YOUR OBJECTIVE -
Copy nothing but the lines from the line with "Task: Click the Find All button" to the end of the records, retyped exactly. Pictures stay out.

━━ SUPPLIED INFORMATION

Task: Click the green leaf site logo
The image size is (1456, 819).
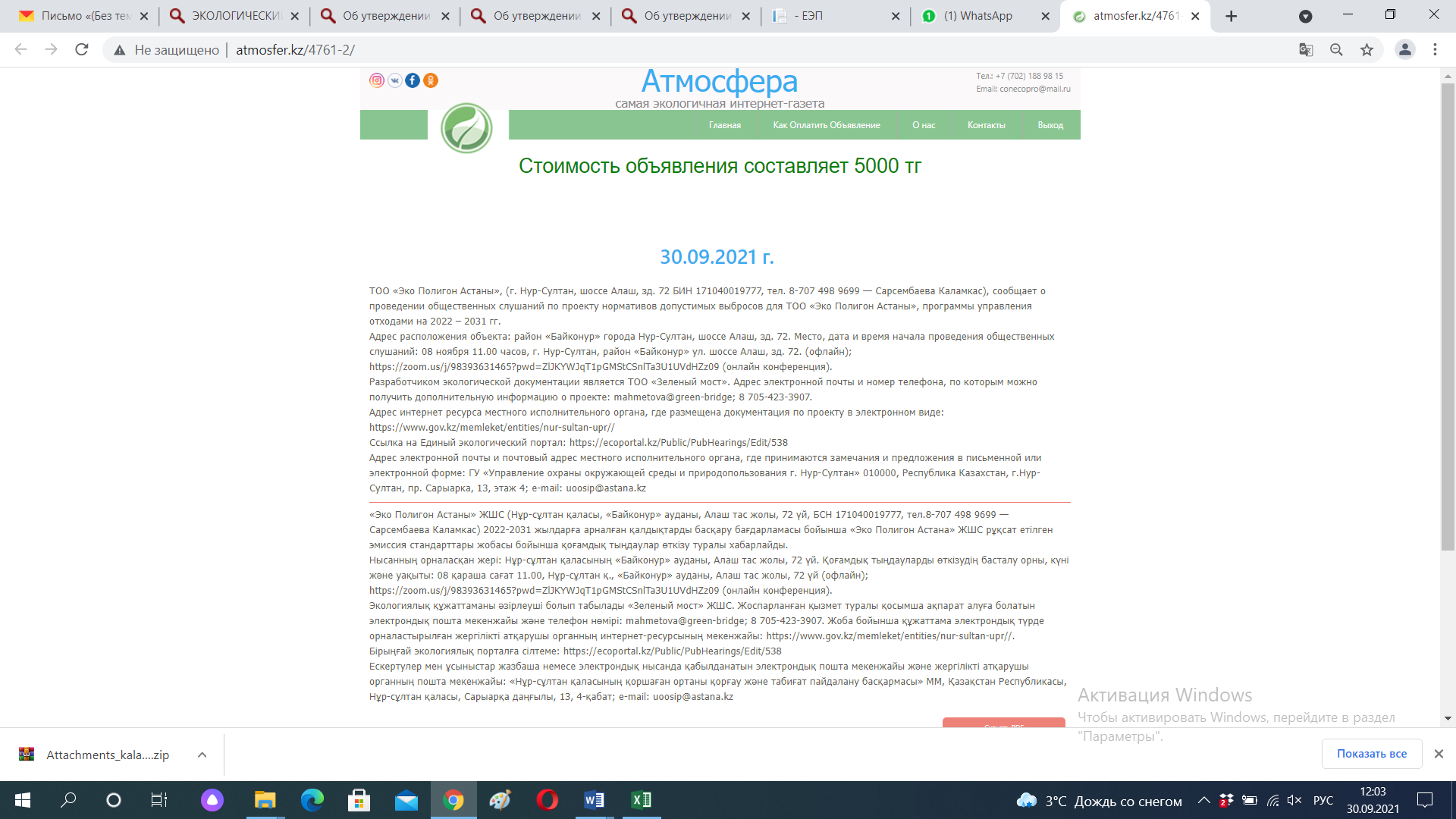Action: click(x=466, y=128)
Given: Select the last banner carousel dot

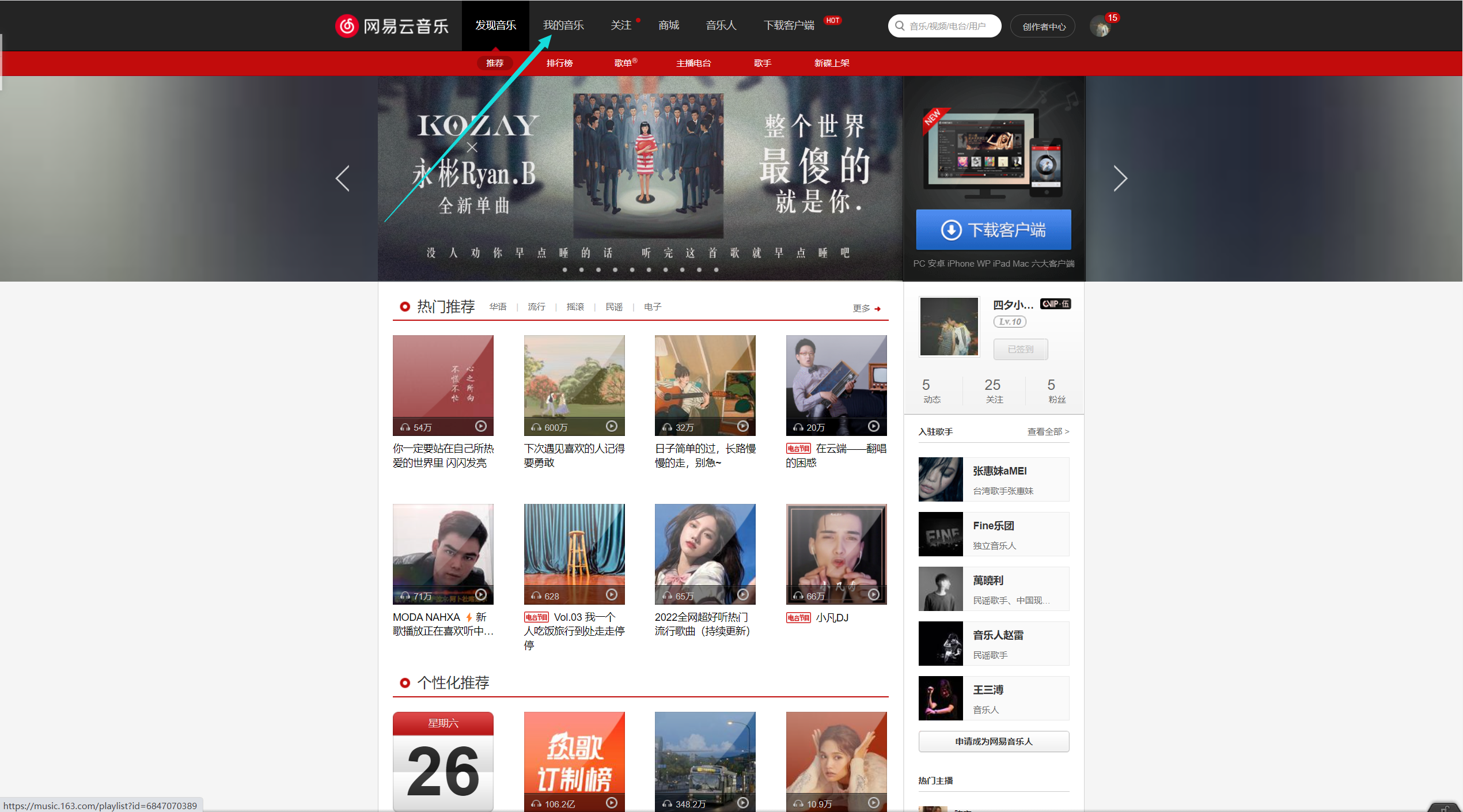Looking at the screenshot, I should (716, 270).
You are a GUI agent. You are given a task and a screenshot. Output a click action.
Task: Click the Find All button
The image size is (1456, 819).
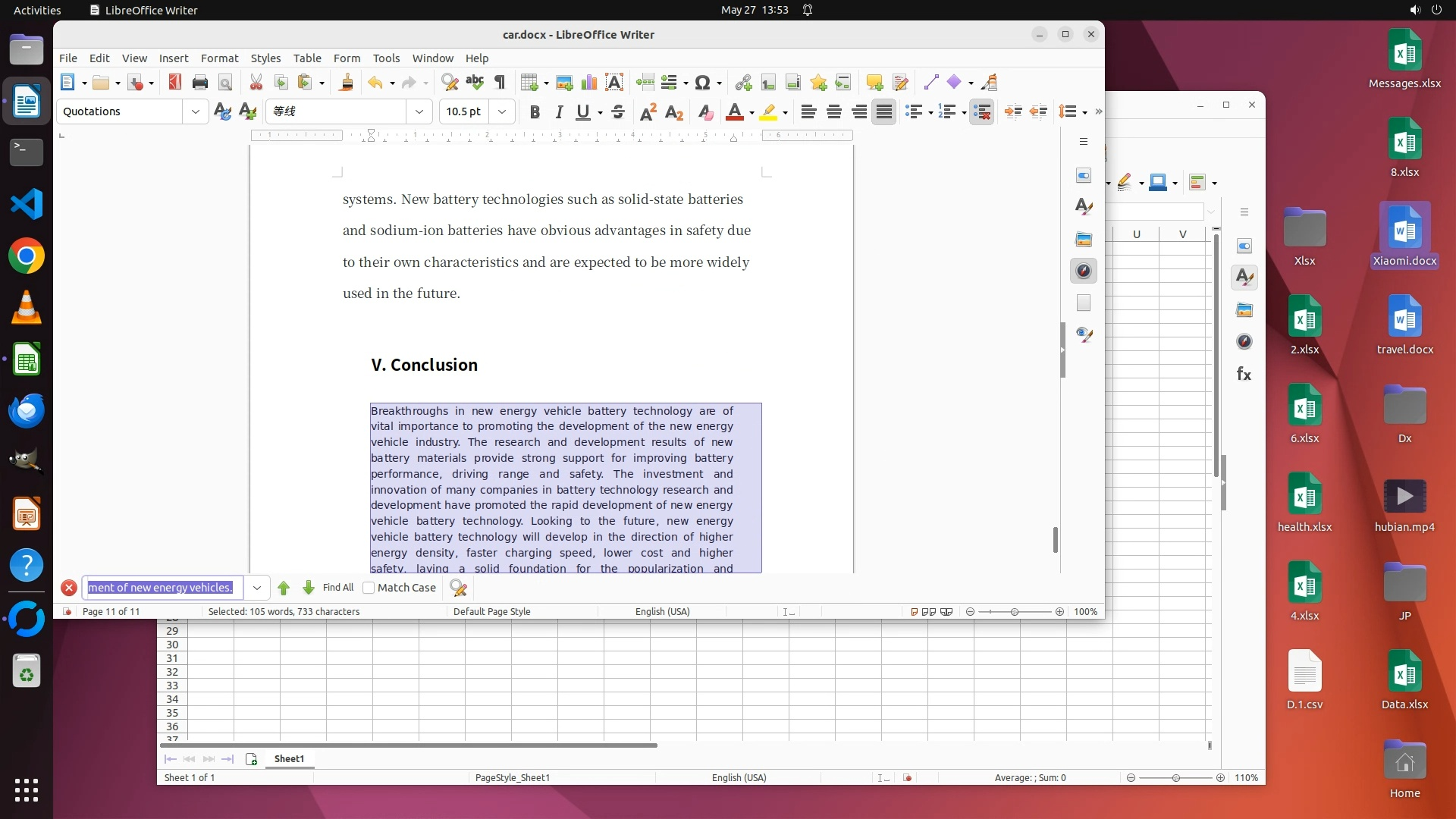337,588
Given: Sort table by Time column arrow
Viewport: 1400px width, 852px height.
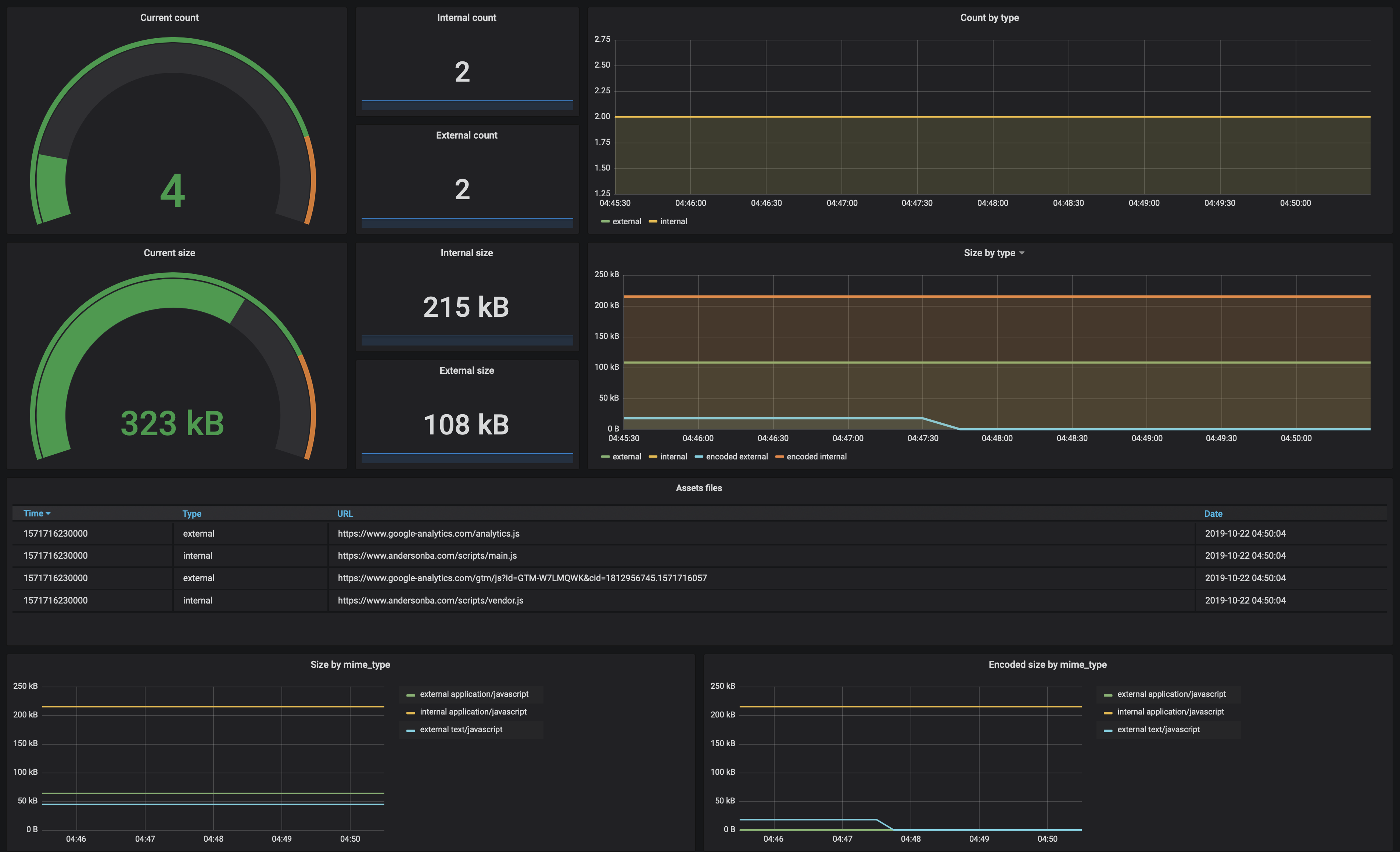Looking at the screenshot, I should [48, 513].
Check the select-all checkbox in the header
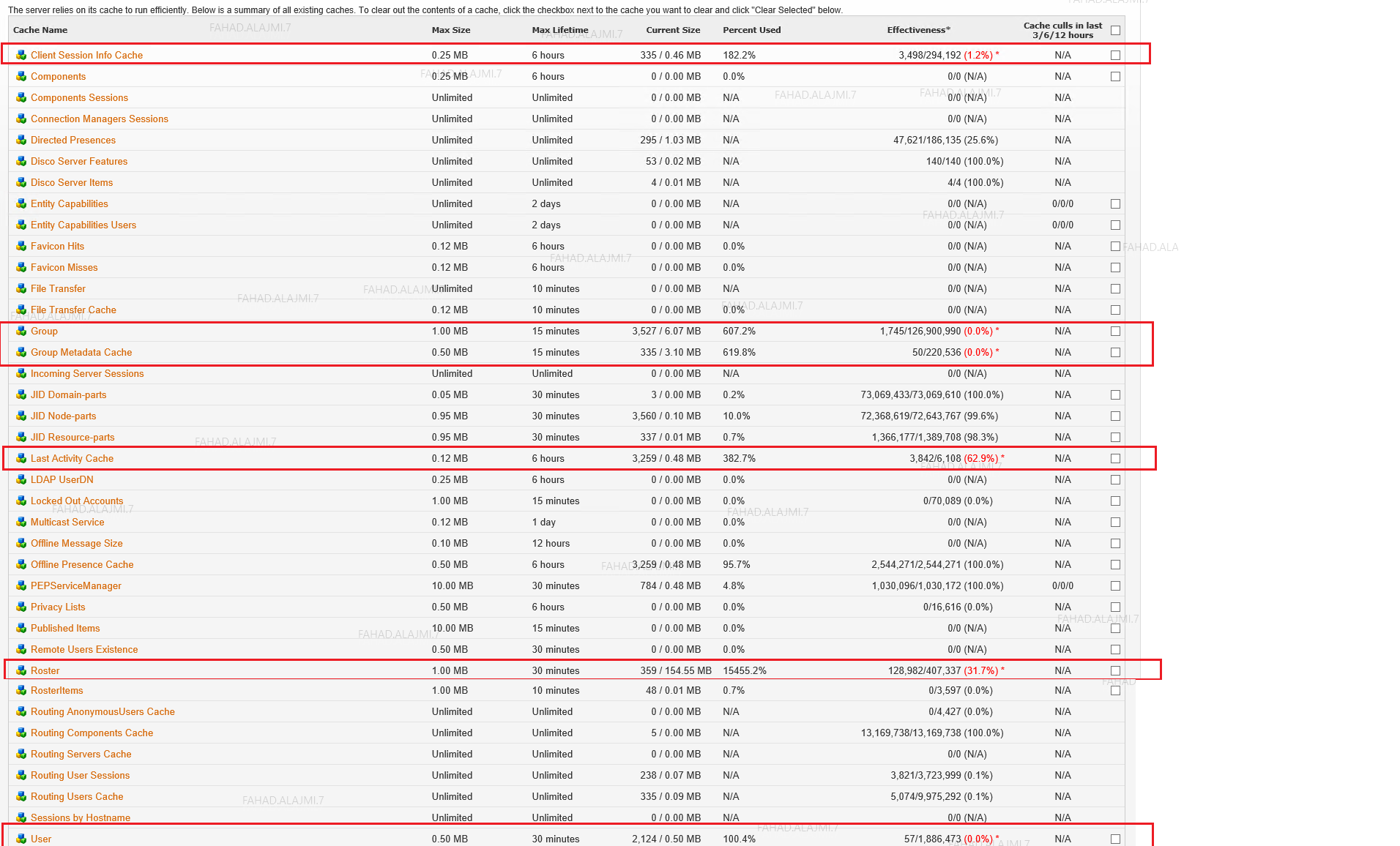The width and height of the screenshot is (1400, 846). click(x=1115, y=30)
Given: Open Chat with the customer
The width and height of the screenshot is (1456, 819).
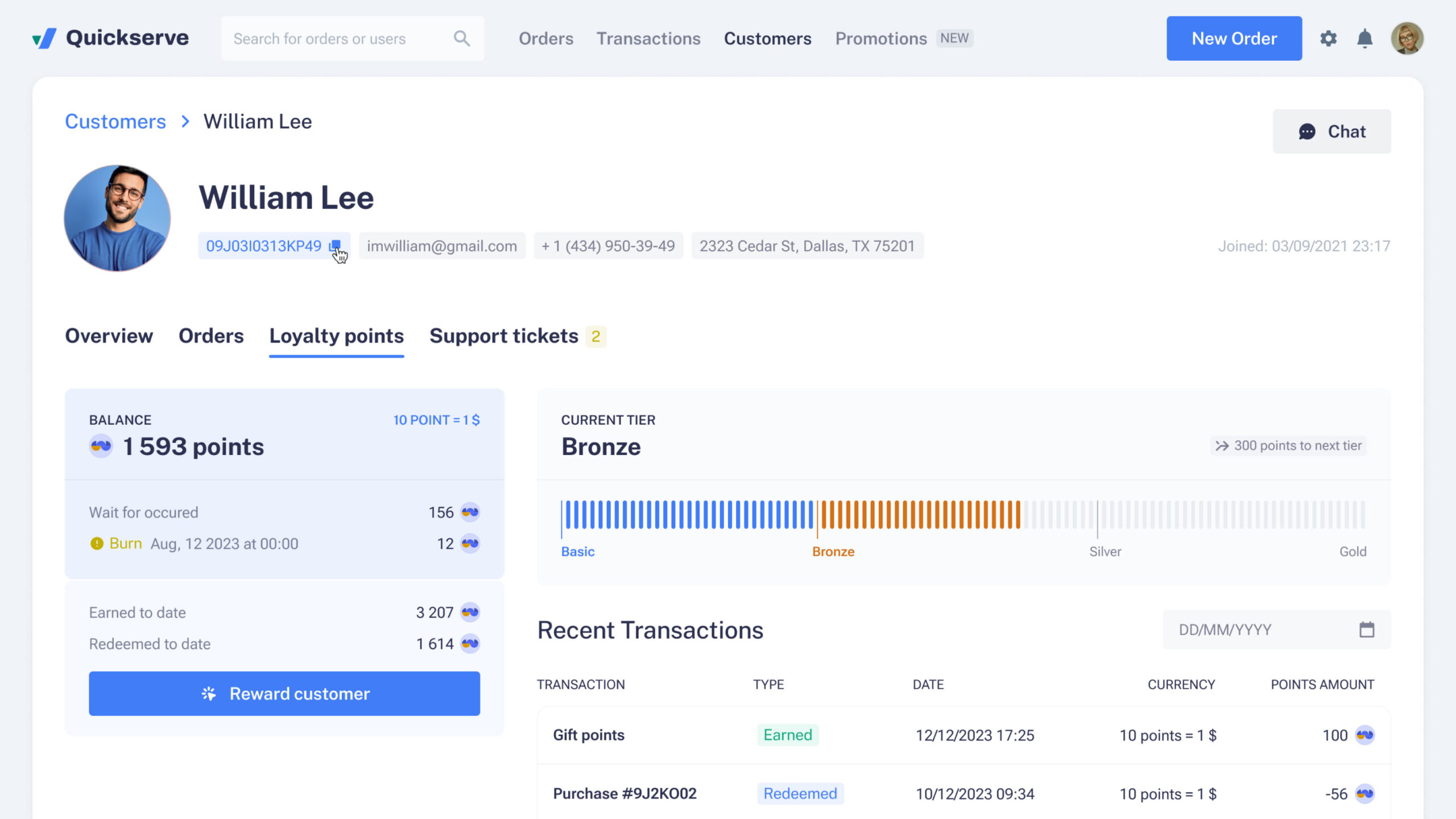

━━━━

SOLUTION TO THIS TASK -
Task: Click the Find All button
The image size is (1456, 819).
337,588
Given: Sort table by Time column arrow
Viewport: 1400px width, 852px height.
Looking at the screenshot, I should [48, 513].
Check the select-all checkbox in the header
The width and height of the screenshot is (1400, 846). click(x=1115, y=30)
Given: Open Chat with the customer
The width and height of the screenshot is (1456, 819).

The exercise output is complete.